Annie Fox, M.Ed., is an internationally respected parenting expert, award-winning author, and a trusted online adviser for tweens and teens.

The Cure for the Holiday “gimmes”

December 16, 2015

You got that right, Sir Winston

You got that right, Sir Winston

A new baby is a gift. As parents, we’re so over-the-moon in love with our little bundle, all we want is to make him or her happy. So, from the very start, parents pepper kids with questions that begin with:

“Do you want _______?”

Little ones can’t talk yet, so we fill in the blank:

Do you want more?

Do you to play with this?

Do you want mint chip or jamoca almond fudge?

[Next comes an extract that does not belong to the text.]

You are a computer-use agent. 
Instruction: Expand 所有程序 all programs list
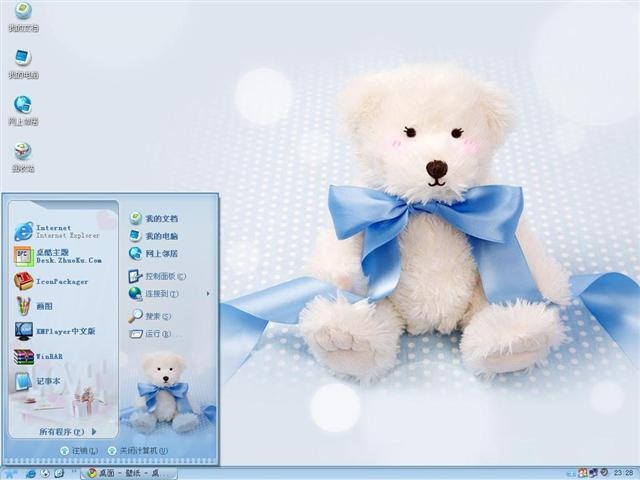click(67, 431)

Their every wish becomes our command. That’s why they quickly learn to say “I want _______.” Being a little kid is such sweet gig.

Then one day a parent says ‘NO’ and the 2-year old brain explodes: “What did you say?! What do you mean it’s too close to dinner? What do you mean it costs too much and you won’t buy it for me? This is outrageous!!” Kids don’t have all those words, so they reiterate the obvious for stupid Mommy/Daddy: “BUT I WANT IT!!!!!”

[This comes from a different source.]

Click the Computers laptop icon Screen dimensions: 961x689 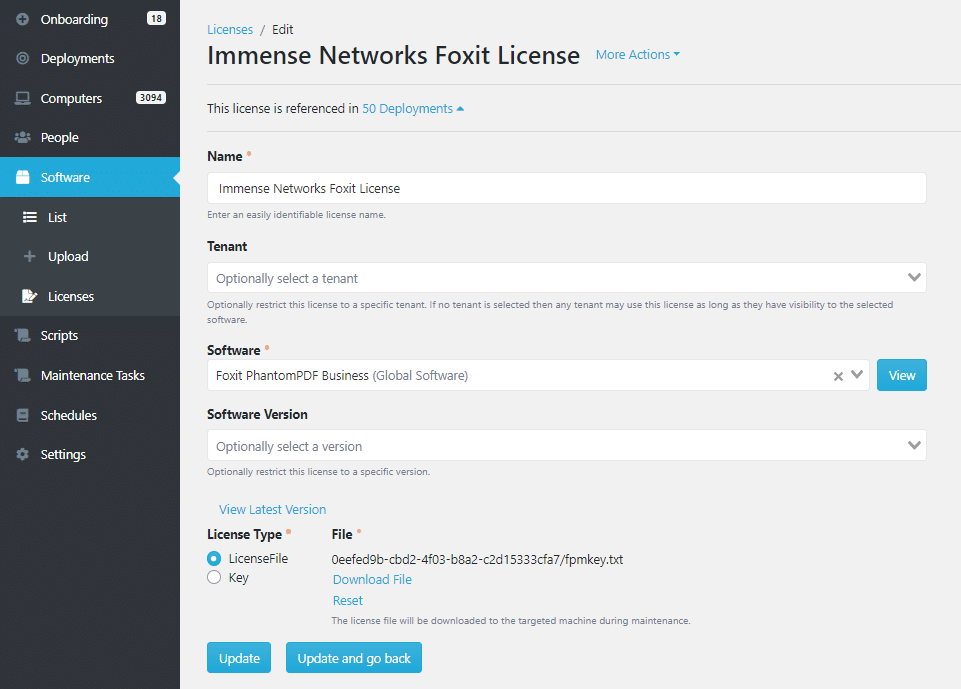23,98
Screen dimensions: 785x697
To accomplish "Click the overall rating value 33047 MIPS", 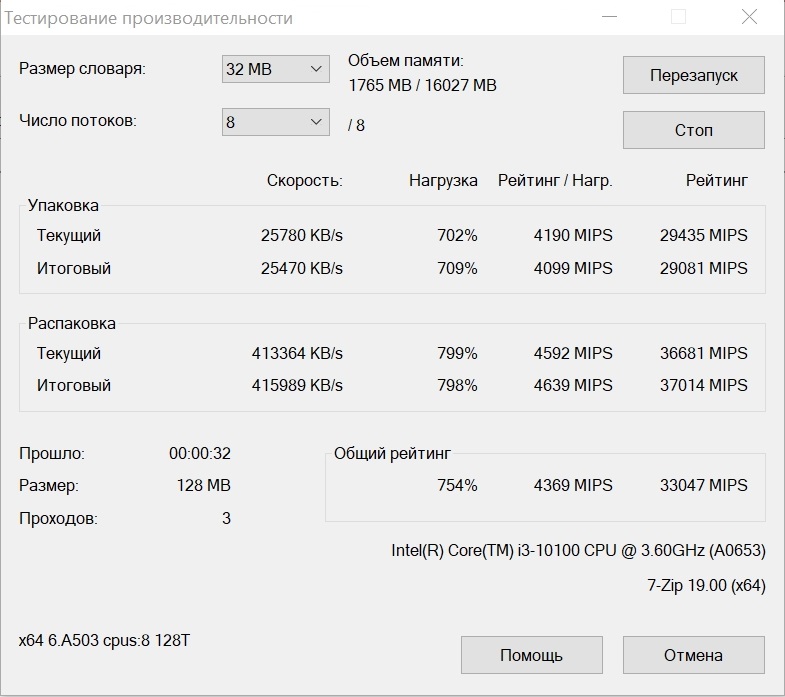I will (703, 485).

Tantrums don’t always work, but they work often enough to keep hope and self-centeredness alive.

As kids become more aware of the power dynamics within the family, they test boundaries. That’s when a parent’s “Do you want ______?” can take on a sinister ring:

Do you want me to take that away from you?

Do you want a time out?

Do you want me to give you something to cry about?

This last rhetorical question was surprisingly popular amongst parents during the second half of the last century. Hopefully it’s gone the way of the landline, but I’ve got no empirical data either way.

Soon kids realize how important their happiness is to Mom and Dad and because they want to make it easier for us to please them they learn to be very specific about what they want and why they need it… NOW:

“I want __________. (pause) I am too old enough!

“I want __________. (pause) ‘Cause I’m the only one who doesn’t have one!”

“I want you to give me what I want and I want you to leave me alone.” (Double demand… impressive language development!)

For those of us in comfortable circumstances (yes, I’m talking about you on the laptop) it stands to reason our kids may need an attitude transplant to get from “I want to get _____.”  to: “I want to give ______.” But we can do it! Technology connects us with organizations doing good work. We have the credit cards (which makes donating less painful). Click. Click.

Now is an excellent time to look around and see where you could spread a little holiday cheer and some green. Oxfam AmericaInternational Rescue Committee, Southern Poverty Law Center (Teaching Tolerance), Doctors Without BordersUNICEF and Kiva are some of my personal favorites. And there are at least a million other absolutely inspirational organizations that are effectively working on solutions to local, national and international challenges. Giving to any of them makes YOU (and any entitled kid you want to inspire) part of the solution. Find out who’s doing what and support their efforts. Start your search here.

Warning: Giving can become habit-forming, but in a healthy way. And think about it, do your kids really need more stuff or might your family be in the market for some good karma points?